## Excerpt

==============================

In order to deal with the issue of scale, the DNS uses a large number
of name servers, organized in a hierarchical fashion and distributed around
the world. No one name server has all of the mappings for all of the hosts
in the Internet. Instead, the mappings are distributed across the name
servers. To a first approximation, there are three types of name servers:
local name servers, root name servers, and authoritative name servers.
These name servers, again to a first approximation, interact with each
other and with the querying host as follows:
-
Local name servers: Each ISP - such as a university, an academic
department, an employee's company or a residential ISP - has a local name
server (also called a default name server). When a host issues a DNS query
message, the message is first sent to the host's local name server.
The IP address of the local name server is typically
configured by hand in a host. (On a Windows 95/98 machine, you can find
the IP address of the local name server used by your PC by opening the
Control Panel, and then selecting "Network", then selecting an installed
TCP/IP component, and then selecting the DNS configuration folder tab.)
The local name server is typically "close" to the client; in the case of
an institutional ISP, it may be on the same LAN as the client host; for
a residential ISP, the name server is typically separated from the
client host by no more than a few routers. If a host requests a translation
for another host that is part of the same local ISP, then the local name
server will be able to immediately provide the the requested IP address.
For example, when the host surf.eurecom.fr requests the IP address for
baie.eurecom.fr, the local name server at Eurecom will be able to provide
the requested IP address without contacting any other name servers.
-
Root name servers: In the Internet there are a dozen or so of "root
name servers," most of which are currently located in North America. A
February 1998 map of the root servers is shown in Figure 2.5-1. When
a local name server cannot immediately satisfy a query from a host (because
it does not have a record for the hostname being requested), the local
name server behaves as a DNS client and queries one of the root name servers.
If the root name server has a record for the hostname, it sends a DNS reply
message to the local name server, and the local name server then sends
a DNS reply to the querying host. But the root name server may not have
a record for the hostname. Instead, the rootname server knows the IP address
of an "authoritative name server" that has the mapping for that particular
hostname.

==============================

## Available data

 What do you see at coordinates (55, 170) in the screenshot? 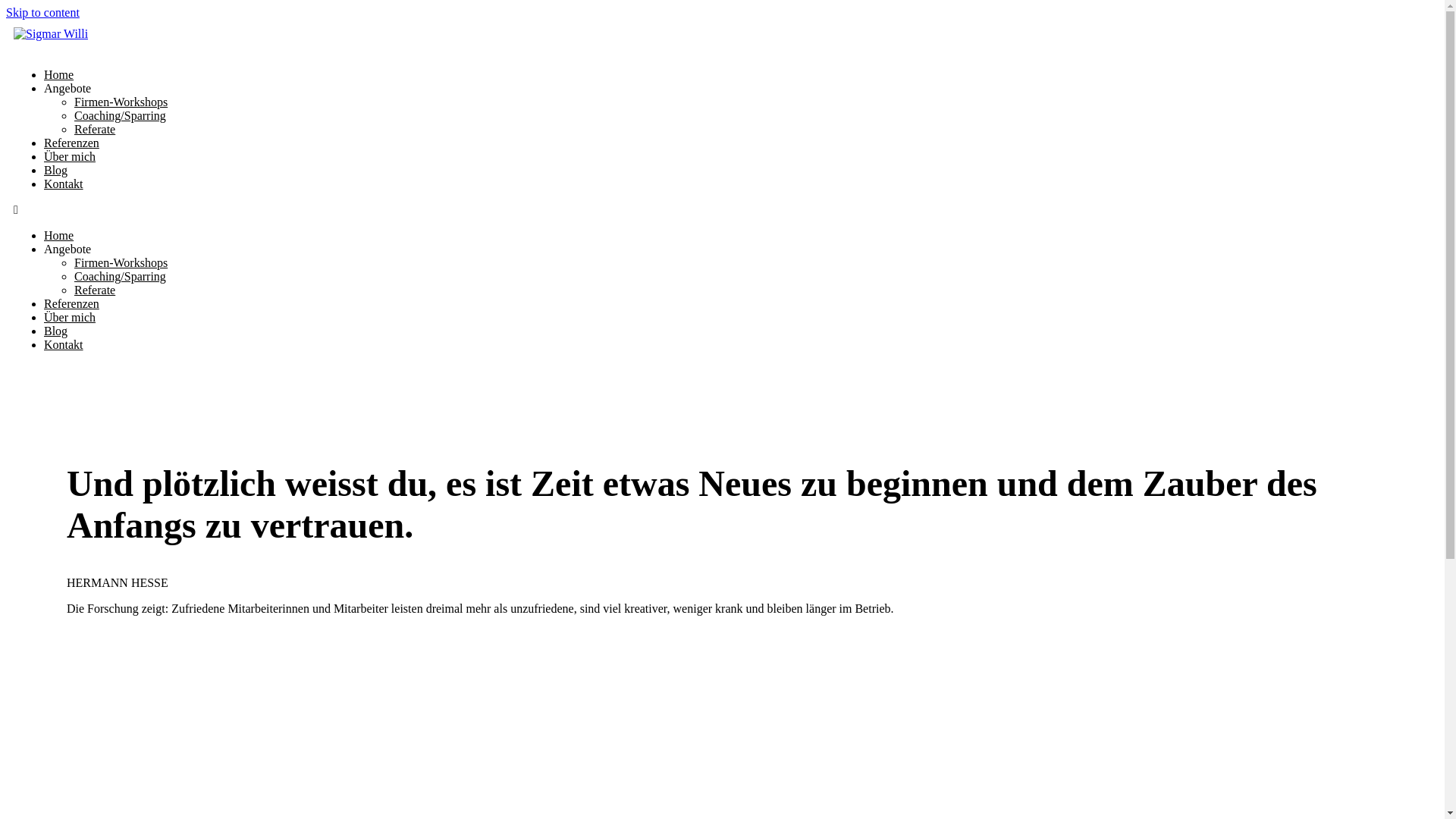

==============================

## Your goal
In the DNS excerpt, where are most of the root name servers currently located?

## Result for this task
In North America.